A news release dated Sept. 1, noted that the company, based out of Paramus, N.J., announced net sales in the second quarter of fiscal 2012 increased 32.6% to $113.2 million, compared to $85.4 million in the second quarter of fiscal 2011, driven by growth in every brand category. On a constant dollar basis, net sales increased 25.5% compared to the prior year period.

Gross profit in the second quarter of fiscal 2012 was $60.9 million, or 53.8% of sales, compared to $44.4 million, or 52.0% of sales, in the second quarter last year. The increase in gross margin percentage is primarily the result of leverage gained on certain fixed costs as well as a favorable shift in channel and product mix.

The same release quoted Movado CEO Efraim Grinberg as saying, “We are very pleased with our second quarter and year-to-date performance. Our strategic initiatives coupled with solid execution have continued to benefit our results as we recorded another period of double-digit sales growth while also increasing our profitability.

Grinberg  continued, “While we experienced broad-based sales growth across all of our brand categories, our results continue to be driven by particularly strong performances in Movado and licensed brands both domestically and internationally.”

Movado Group, Inc. designs, sources, and distributes MOVADO®, EBEL®, CONCORD®, ESQ® by Movado, COACH®, TOMMY HILFIGER®, HUGO BOSS®, JUICY COUTURE® and LACOSTE® watches worldwide, and operates Movado company stores in the United States.

Collective Brands Inc. (PSS) ponders options, stock rockets

Thursday, August 25th, 2011

Collective Brands Inc. (NYSE: PSS) shares rose 19.8% to $12.32 after the parent of Payless and Stride Rite shoe stores said it would explore strategic options. Volume for the stock surmounted 4.8 million shares, or more than double its full-day average.

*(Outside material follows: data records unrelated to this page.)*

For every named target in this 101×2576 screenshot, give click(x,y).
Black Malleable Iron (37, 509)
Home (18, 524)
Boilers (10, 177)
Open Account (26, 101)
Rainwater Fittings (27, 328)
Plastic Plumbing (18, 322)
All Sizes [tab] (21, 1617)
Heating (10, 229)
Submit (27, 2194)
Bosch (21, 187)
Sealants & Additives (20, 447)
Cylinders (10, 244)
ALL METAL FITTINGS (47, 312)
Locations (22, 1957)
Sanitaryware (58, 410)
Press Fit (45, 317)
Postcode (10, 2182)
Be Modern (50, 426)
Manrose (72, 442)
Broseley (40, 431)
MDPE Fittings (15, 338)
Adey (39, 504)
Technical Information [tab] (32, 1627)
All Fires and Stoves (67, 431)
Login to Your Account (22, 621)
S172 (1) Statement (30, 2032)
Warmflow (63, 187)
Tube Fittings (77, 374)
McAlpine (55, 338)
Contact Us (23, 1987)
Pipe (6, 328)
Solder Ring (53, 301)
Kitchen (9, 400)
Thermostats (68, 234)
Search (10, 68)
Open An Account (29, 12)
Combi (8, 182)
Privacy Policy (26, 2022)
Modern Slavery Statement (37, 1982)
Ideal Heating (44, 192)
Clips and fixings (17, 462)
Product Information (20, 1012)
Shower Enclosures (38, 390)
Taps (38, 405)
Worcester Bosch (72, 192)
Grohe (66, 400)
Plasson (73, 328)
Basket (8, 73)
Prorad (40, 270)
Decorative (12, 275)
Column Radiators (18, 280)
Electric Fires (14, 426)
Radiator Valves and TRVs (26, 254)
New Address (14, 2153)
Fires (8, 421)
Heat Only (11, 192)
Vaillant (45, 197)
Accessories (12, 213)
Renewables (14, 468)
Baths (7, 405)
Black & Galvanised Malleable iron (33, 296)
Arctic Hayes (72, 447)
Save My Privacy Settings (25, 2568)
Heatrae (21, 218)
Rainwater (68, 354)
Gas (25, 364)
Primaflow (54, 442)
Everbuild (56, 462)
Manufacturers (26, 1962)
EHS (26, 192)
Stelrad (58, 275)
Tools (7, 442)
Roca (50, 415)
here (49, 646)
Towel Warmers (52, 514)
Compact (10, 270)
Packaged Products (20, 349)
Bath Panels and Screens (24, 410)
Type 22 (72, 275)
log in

A news release out August 24 reported that the company, based out of Topeka, Kansas, said that as part of its efforts to optimize the performance of its Payless and Stride Rite store fleet, it would close approximately 475 under-performing and low-volume, non-strategic stores in the next three years with more than 300 of those closings coming by the end of this fiscal year.

The Company estimated that the costs for lease terminations, severance, and other exit costs related to closing these stores could be in the range of $25 million to $35 million.

The release also quoted CEO Michael Massey as saying, “While the second quarter was challenging for the company, we are taking aggressive actions to improve the business.

“In Payless Domestic, we are gaining a much greater understanding of our customers and their needs and expectations. With this clarity, we are taking short term actions to improve our performance, accelerating key initiatives, and adjusting our longer term strategies. At the same time, we will continue to invest for growth and profitability in our Performance + Lifestyle Group and international businesses.”

In the same release, investors could also see that net sales for the quarter ending July 30 increased 4.9% to $882.4 million. The second quarter 2011 net loss attributable to Collective Brands, Inc. was $35.0 million or $0.58 per diluted share. Excluding certain impairment and severance charges, adjusted net earnings attributable to Collective Brands were $9.9 million, or $0.16 per diluted share.